Last time around, I blogged a few thoughts on the Scottish independence debate from the perspective of the education sector - one of the key industry sectors here at SGH Martineau.

Another is the manufacturing sector, and so I asked Adam McGiveron, who heads that sector for us, for his thoughts.

In June, the Scottish government released a report, snappily titled 'Reindustrialising Scotland for the 21st Century: A Sustainable Industrial Strategy for a Modern, Independent Nation'.

The report advocates that a 'Yes' vote would create more jobs in manufacturing, through the ability to design a tax system which encourages companies to hire more workers and which offers financial allowances for capital investment in manufacturing.

Indeed, Alex Salmond has said that an independent Scotland could boost domestic manufacturing by 30 per cent.

With both Scotland, and the UK as a whole, desperate to boost domestic growth as a whole and the manufacturing sector in particular, the question is a simple one: Are the prospects both sides of the border enhanced, or reduced, if the two sides go it alone rather than together?

According to Adam, the key question will be how this is viewed from outside the UK.

With much of UK manufacturing reliant on overseas investment, especially in the automotive sector, the crucial issue is whether global companies from countries like India, China and Japan will be attracted by the investment prospects in a brand new country with a limited track record of government and, if not, whether the rump UK is perceived as a smaller and less influential country and therefore a less attractive base for European operations.

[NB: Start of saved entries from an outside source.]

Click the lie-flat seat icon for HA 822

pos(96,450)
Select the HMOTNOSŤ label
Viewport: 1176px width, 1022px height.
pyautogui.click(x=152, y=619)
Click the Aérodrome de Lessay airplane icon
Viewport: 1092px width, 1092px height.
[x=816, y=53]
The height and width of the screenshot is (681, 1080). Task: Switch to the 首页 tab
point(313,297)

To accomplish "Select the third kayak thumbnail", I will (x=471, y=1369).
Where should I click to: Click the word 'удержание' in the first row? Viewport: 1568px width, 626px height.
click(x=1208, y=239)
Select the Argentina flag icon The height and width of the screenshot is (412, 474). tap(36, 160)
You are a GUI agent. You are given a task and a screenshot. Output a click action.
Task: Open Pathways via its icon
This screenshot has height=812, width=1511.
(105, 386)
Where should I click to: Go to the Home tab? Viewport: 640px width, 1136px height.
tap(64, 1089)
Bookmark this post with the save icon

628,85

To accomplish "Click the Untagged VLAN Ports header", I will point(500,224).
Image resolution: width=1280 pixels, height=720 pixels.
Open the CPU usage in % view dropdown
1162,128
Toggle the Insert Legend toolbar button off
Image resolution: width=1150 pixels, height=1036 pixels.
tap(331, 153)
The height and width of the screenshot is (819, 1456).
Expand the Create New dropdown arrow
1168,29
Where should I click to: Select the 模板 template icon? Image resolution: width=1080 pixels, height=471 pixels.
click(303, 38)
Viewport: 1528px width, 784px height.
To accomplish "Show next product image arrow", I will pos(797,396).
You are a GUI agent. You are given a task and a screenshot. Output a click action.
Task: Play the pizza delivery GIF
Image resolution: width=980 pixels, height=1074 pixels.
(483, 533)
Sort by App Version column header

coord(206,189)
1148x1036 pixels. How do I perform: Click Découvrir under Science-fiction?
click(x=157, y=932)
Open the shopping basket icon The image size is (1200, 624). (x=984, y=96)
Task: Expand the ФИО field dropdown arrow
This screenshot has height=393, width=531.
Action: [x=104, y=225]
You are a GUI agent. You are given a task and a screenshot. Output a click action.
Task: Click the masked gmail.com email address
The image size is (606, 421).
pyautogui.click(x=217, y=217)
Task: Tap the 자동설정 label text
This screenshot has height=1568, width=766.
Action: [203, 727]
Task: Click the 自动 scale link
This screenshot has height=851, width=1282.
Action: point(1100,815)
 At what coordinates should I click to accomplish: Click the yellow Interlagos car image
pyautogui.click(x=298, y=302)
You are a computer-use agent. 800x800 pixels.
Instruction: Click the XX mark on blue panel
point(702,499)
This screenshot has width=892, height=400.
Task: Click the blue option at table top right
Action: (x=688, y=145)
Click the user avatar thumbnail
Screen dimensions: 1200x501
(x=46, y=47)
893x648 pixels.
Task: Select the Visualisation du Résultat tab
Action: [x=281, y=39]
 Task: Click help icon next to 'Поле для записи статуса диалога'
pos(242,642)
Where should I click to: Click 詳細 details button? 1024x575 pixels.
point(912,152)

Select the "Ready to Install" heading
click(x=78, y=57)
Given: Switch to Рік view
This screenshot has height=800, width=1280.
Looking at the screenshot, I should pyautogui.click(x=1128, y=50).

With the UK economic recovery still fragile and global competition for investment intensifying, it would surely be incumbent on both the Scottish and Westminster governments to work hard to sell compelling, and complementary, visions of Scotland and the rump UK as attractive investment locations in their own right.

The danger is that each is reduced, and overseas investment finds a home elsewhere in the EU.

The stakes are high.

And when it comes to manufacturing jobs, there are two key industries in Scotland where much of the debate has been focussing.

Scotland has a vibrant renewable industry, which currently supports around 11,000 jobs.

The offshore wind potential in particular is huge. But Scotland, and the UK as a whole, has struggled to match this with manufacturing jobs. And where the global manufacturers have been persuaded to set up shop in the UK, it generally hasn't been in Scotland.

For example, earlier this year, Siemens announced plans to invest £160m in wind turbine production and installation facilities, in Yorkshire.

But more crucially, the growth in renewables in Scotland has been on the back of generous subsidies from Great Britain consumers.

The GB-wide renewable subsidy schemes will need unpicking if Scotland goes its own way and it will be Scottish consumers who are likely to face the cost of funding Scottish renewables.

And then we have the controversial topic of nuclear energy, and the Scottish government's opposition to the nuclear submarine base at Faslane.

The No campaign has been quick to point to the loss of Scottish jobs if the submarines are sent packing to a new base south of the border.

The Yes campaigners counter that Scottish jobs will be created as the base is reconfigured as a conventional naval base.

Furthermore, the Ministry of Defence has held out the prospect, following a No vote, of basing all Royal Navy submarines on the Clyde by 2017 - increasing civilian jobs from 6,700 to 8,200 by 2022.

Indeed, defence has become one of the main battlegrounds in the independence debate, with the refrain "UK warships are only built in UK shipyards" heard regularly from sources in Westminster.

There are many manufacturing jobs at stake - look no further than last month's announcement by the MoD of a new £350 million contract for three offshore patrol boats to be built on the Clyde, securing more than 800 Scottish jobs.

In many ways, it's not just economic wellbeing that's at issue here, but national security - high stakes indeed.

Andrew Whitehead is the senior partner at Birmingham and London law firm SGH Martineau.